Ancak 2021 yeni Covid varyantlarının çoğalması, tüm zamanların en yüksek seviyesinde görülen işten ayrılma oranları ve yüksek enflasyon seviyeleri nedeniyle beklenenden daha sancılı geçti. Ve geldik 2022’nin ortasına…
İşte 2022'de iş dünyasını şekillendirecek 5 temel eğilim:
1. Eşitlik, şirketlerdeki önemini artıracak.
Irk, iklim değişikliği veya Covid aşısı dağıtımı olsun, özünde adalet olan tartışmalar toplumda daha da önemli hale geldi. CEO'ların eşitlik, adalet ve katılım konularında konuşma sıklığı 2018'den bu yana %658 arttı.
Adalet ve eşitlik soruları yeni şekillerde ortaya çıkmaya başladı:
Kimler esnek çalışmaya erişebilir? Bazı yöneticiler çalışanlarına esneklik sağlarken bunu benimsemeyen yöneticiler de var.
Günümüz işgücü piyasasında şirketler, yeni çalışanları işe almak için %20 tazminat primi ödüyor. Yeni çalışanlara yerleşik çalışanlardan çok daha fazla ödeme yapmak adil mi?
Şirketler, işgücünün belirli segmentleri için yeni yatırımlar sunuyor (örneğin, çocukları olan çalışanları desteklemek için ek finansal kaynaklar). Bu yatırımlar çalışanların işlerini yapmalarına yardımcı olmak için kritik öneme sahipken, çocuksuz çalışanlar "Neden ebeveyn olan çalışanlar bir şeyler alıyor da ben alamıyorum?” diye soruyor.
2022'de yöneticilerin, giderek çeşitlenen çalışan deneyimi genelinde adaleti ve eşitliği nasıl yönettiklerini ele almaları gerekecek.
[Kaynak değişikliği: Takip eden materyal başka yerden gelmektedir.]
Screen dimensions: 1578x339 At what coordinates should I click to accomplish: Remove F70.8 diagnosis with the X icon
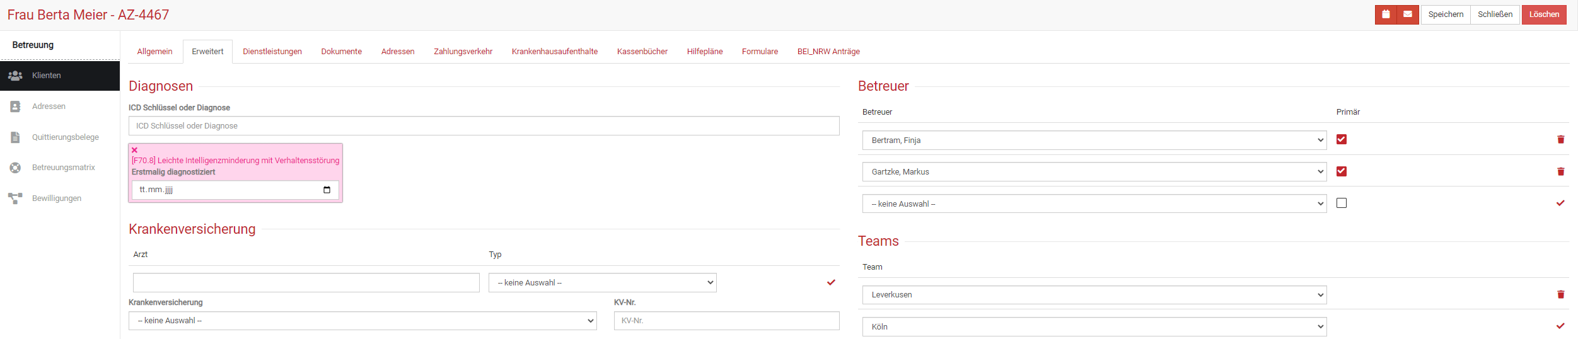pos(134,150)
Aslında bu, gelecek yıl İK yöneticileri için bir numaralı öncelik olacak.
2. Şirketler yetenekli çalışanları çekmek için ücret artırmak yerine çalışma süresini kısaltacak.
İşverenler, günümüz piyasasında yetenekli çalışanları çekmek ve elde tutmak için önemli ücret artışları sunuyor. Enflasyon da hesaba katıldığında reel ücretler ciddi anlamda düştü. Ve enflasyon yükselmeye devam ederse işverenler, çalışanların satın alma gücü açısından sundukları tazminatın değerinin giderek azaldığını görecekler.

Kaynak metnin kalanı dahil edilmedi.